= RECORDS FOR THIS EXERCISE =
· · · · ·

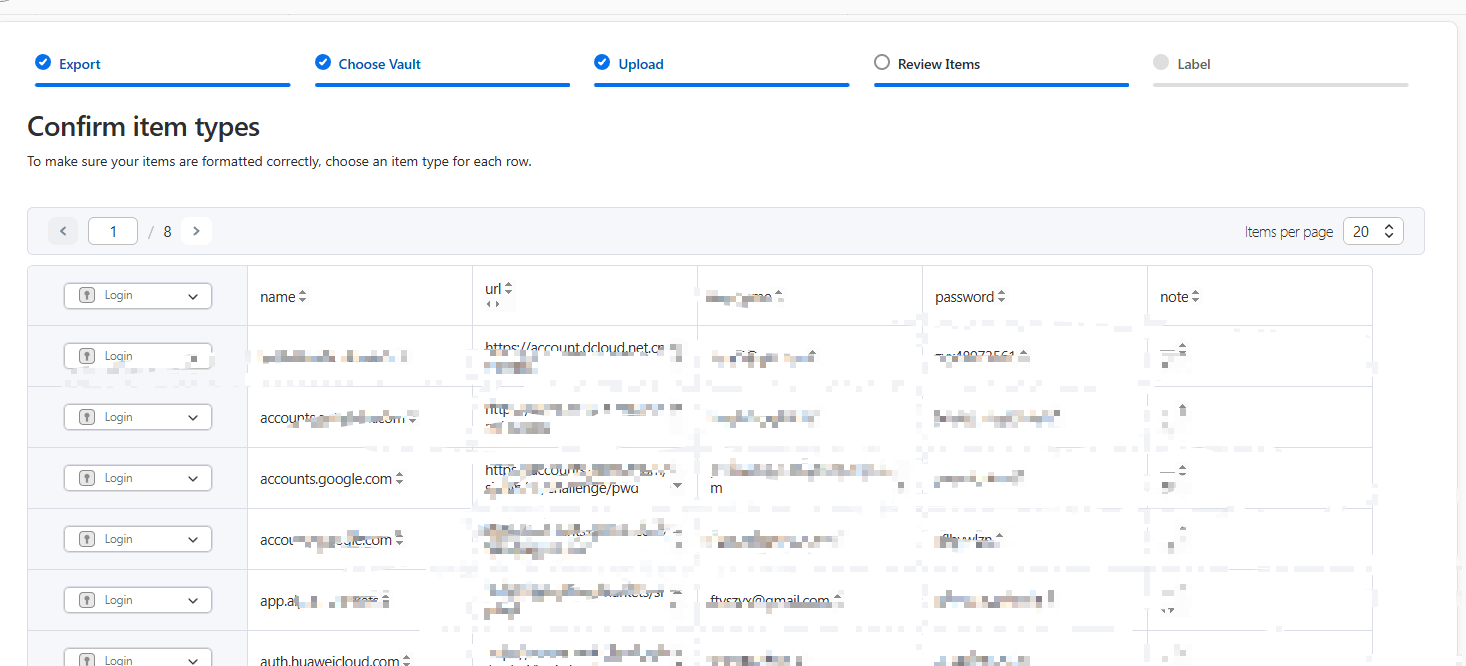The width and height of the screenshot is (1466, 666).
Task: Expand Login type dropdown for auth.huaweicloud.com row
Action: coord(138,659)
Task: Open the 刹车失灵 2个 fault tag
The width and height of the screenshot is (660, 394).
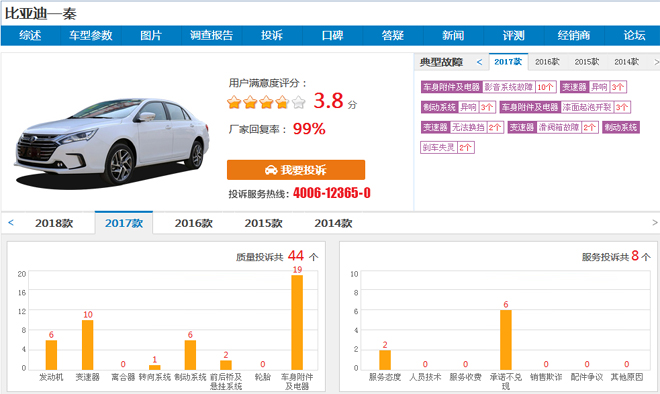Action: [447, 147]
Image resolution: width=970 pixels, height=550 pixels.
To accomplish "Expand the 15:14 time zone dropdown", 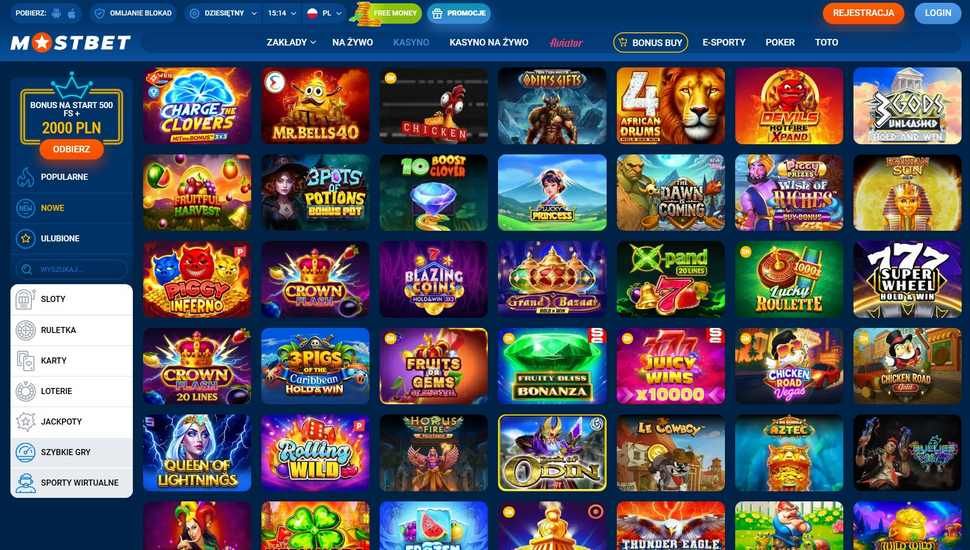I will point(282,13).
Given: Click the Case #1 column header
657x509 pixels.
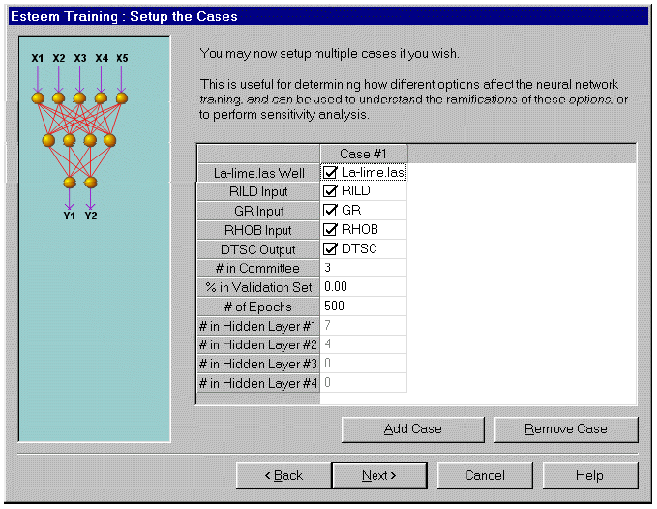Looking at the screenshot, I should [363, 153].
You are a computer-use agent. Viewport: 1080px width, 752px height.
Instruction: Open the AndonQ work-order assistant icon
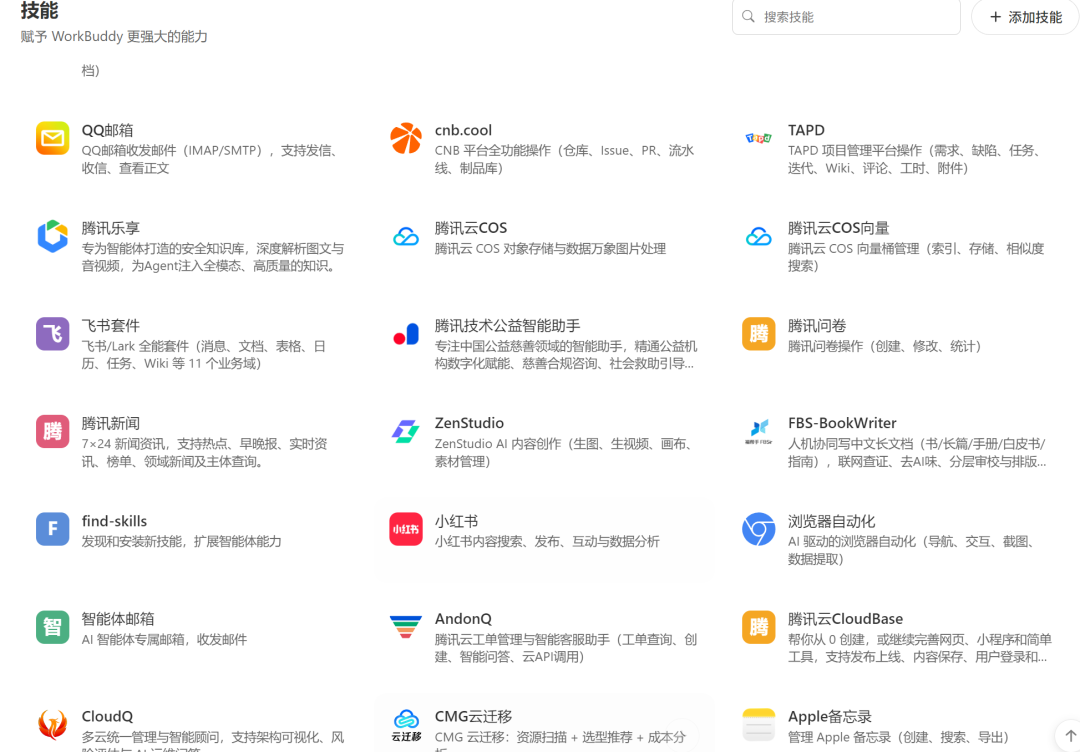click(406, 628)
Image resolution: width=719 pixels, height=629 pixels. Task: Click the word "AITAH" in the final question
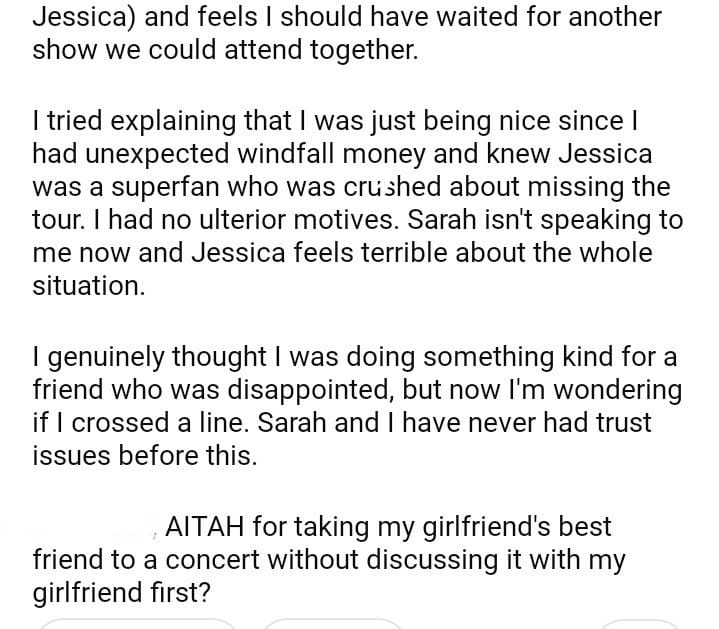click(x=206, y=526)
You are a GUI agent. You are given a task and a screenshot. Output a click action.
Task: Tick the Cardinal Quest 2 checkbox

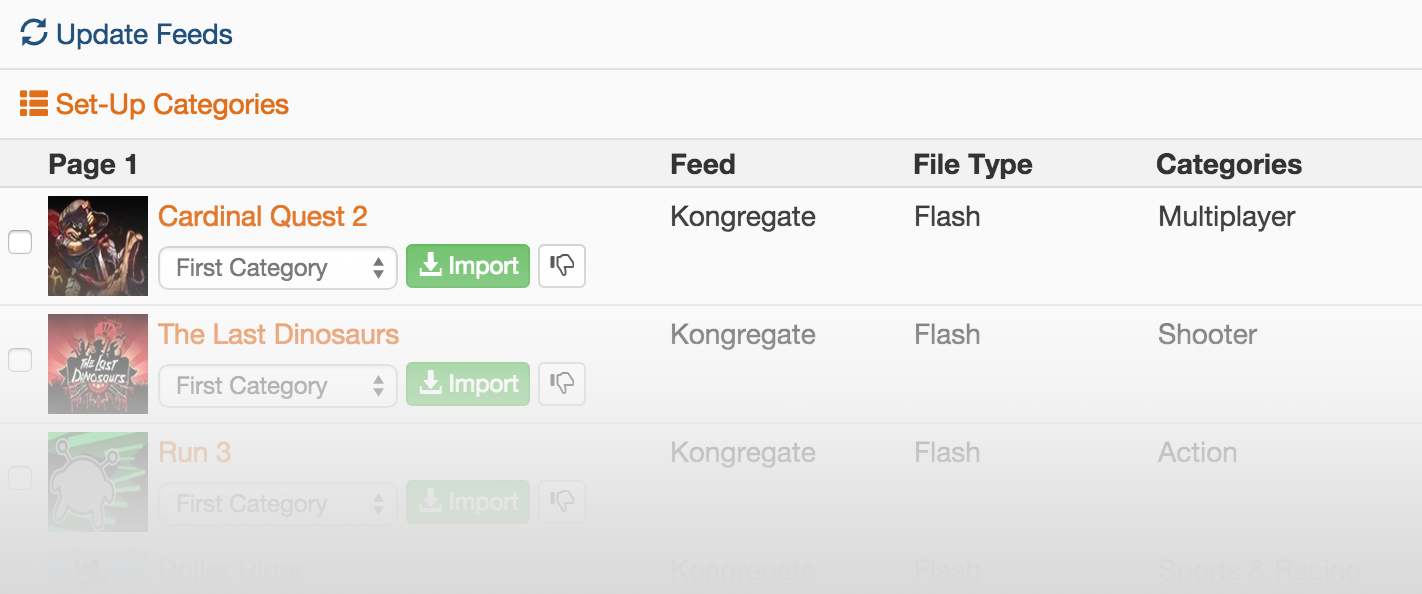pyautogui.click(x=20, y=242)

· · · · ·

Tally the lines of the records that contain the word "agent" and state the total alone.

2